--- a/thys2/Paper/Paper.thy Mon Mar 21 10:44:58 2022 +0000
+++ b/thys2/Paper/Paper.thy Tue Mar 22 09:40:24 2022 +0000
@@ -1421,11 +1421,22 @@
Given the growth of the
derivatives in some cases even after aggressive simplification, this
is a hard to believe fact. A similar claim about a theoretical runtime
- of @{text "O(n\<^sup>2)"} is made for the Verbatim lexer, which calculates POSIX matches and is based on
- derivatives \cite{verbatim}. In this case derivatives are not simplified.
+ of @{text "O(n\<^sup>2)"} is made for the Verbatim lexer, which calculates
+ POSIX matches and is based on
+ derivatives \cite{verbatim}. In this case derivatives are not even simplified.
+ They write: ``For a specific list of lexical rules, Verbatim has quadratic
+ theoretical time complexity with respect to the length of the input string.''
+ While their correctness proof for Verbatim is formalised in Coq, the claim about
+ the runtime complexity is only supported by emperical evidence.
+ When we
+ tried out their extracted OCaml code with our example
+ \mbox{@{text "(a + aa)\<^sup>*"}}, it took around 5 minutes to tokenise a
+ string of 40 $a$'s and that increased to approximately 19 minutes when the
+ string was 50 $a$'s long.

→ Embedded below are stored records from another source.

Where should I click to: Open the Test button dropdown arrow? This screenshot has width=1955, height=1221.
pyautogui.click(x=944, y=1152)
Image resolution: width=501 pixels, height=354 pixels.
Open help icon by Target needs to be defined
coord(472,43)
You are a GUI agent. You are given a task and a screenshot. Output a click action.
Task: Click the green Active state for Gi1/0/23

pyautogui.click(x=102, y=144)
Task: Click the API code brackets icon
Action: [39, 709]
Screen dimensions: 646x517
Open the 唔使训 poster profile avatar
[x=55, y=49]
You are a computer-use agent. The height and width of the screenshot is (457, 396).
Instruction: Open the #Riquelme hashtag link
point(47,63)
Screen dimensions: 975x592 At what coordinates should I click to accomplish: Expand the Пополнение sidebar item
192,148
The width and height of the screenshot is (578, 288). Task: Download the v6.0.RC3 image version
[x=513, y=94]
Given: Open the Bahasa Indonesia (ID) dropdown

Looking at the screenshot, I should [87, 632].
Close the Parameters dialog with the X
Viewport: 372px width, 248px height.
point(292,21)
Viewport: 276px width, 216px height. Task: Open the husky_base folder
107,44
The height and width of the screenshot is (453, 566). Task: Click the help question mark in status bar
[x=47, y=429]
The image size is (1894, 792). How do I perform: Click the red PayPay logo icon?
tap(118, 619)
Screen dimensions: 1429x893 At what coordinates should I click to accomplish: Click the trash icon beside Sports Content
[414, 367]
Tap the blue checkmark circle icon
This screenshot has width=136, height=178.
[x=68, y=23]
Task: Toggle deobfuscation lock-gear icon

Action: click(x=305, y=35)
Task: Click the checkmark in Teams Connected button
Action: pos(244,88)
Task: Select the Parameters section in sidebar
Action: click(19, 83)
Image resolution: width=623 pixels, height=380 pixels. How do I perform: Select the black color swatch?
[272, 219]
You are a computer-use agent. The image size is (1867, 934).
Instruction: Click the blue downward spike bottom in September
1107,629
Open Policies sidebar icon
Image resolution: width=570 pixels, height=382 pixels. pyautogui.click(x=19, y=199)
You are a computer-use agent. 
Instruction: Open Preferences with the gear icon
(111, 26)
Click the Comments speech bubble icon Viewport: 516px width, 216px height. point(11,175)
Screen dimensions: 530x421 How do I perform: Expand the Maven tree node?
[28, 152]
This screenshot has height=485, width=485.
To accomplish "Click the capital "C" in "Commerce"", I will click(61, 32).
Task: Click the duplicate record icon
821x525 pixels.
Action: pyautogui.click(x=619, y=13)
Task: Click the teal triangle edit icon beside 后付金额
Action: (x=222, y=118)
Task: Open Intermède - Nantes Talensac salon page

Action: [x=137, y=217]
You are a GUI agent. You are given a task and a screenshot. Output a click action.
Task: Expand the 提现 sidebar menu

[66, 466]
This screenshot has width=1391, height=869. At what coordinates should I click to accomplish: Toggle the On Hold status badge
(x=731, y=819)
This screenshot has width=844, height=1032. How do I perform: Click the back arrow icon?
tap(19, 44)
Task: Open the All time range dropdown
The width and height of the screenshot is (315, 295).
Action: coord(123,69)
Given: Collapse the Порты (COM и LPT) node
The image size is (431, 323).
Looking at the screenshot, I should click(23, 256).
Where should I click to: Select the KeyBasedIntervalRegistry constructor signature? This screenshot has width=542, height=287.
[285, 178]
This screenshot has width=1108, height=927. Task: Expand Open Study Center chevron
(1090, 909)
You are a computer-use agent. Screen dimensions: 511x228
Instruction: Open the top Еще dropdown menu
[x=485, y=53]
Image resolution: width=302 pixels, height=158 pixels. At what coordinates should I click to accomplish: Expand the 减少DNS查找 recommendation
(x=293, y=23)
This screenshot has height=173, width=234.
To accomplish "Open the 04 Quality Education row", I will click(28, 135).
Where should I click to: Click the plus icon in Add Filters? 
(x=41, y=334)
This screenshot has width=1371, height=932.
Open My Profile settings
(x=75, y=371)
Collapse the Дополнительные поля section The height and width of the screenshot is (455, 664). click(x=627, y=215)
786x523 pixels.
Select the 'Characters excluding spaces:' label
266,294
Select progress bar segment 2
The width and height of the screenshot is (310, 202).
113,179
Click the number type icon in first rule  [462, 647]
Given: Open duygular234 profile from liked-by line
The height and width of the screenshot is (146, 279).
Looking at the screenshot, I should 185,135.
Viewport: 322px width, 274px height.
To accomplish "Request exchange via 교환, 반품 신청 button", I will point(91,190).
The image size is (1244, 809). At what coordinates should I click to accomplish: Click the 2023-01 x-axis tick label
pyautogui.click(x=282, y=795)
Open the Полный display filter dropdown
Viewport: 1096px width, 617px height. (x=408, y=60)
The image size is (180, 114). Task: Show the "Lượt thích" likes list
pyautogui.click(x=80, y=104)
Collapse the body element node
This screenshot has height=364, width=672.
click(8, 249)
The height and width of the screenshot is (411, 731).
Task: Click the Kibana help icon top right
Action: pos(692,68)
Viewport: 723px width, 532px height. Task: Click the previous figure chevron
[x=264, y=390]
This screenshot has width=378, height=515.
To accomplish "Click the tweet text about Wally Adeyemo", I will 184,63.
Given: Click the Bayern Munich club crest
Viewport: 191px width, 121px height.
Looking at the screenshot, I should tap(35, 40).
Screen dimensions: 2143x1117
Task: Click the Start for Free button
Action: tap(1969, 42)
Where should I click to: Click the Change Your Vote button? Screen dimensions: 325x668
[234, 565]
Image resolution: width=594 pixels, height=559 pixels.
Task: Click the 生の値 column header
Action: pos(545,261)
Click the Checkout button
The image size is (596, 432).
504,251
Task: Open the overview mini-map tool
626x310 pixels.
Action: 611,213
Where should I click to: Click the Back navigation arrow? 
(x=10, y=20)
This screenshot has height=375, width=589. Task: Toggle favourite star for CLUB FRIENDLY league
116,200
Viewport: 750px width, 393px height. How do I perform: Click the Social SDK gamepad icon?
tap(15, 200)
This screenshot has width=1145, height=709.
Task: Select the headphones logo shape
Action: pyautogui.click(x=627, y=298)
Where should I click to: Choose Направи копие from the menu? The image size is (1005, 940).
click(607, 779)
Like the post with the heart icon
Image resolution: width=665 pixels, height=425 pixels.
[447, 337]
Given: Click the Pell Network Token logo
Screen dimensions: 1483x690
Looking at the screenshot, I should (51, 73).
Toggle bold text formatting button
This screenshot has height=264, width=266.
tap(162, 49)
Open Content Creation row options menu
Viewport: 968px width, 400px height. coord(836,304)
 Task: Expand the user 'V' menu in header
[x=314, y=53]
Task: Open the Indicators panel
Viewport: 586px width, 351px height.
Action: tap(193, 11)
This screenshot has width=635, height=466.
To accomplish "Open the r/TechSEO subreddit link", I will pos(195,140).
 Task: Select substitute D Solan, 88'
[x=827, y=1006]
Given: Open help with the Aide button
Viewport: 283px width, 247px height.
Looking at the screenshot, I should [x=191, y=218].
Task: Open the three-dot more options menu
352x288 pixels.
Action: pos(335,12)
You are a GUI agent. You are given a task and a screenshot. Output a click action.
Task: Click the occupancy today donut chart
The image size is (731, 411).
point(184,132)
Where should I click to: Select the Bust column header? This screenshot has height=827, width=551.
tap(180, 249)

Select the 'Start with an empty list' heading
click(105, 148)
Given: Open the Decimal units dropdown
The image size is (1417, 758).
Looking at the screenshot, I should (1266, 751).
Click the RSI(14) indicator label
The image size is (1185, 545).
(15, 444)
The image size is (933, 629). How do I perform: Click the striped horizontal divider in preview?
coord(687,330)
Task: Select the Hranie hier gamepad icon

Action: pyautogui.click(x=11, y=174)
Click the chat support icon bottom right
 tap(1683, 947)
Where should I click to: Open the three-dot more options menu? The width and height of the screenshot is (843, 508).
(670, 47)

Given that derivatives are not simplified in
+ the work on Verbatim, such numbers are not surprising.
Clearly our result of having finite
- derivatives is rather weak in this context but we think such effeciency claims
- require further scrutiny.\medskip
+ derivatives might sound rather weak in this context but we think such effeciency claims
+ really require further scrutiny.\medskip
\noindent
Our Isabelle/HOL code is available under \url{https://github.com/urbanchr/posix}.
Binary file thys2/paper.pdf has changed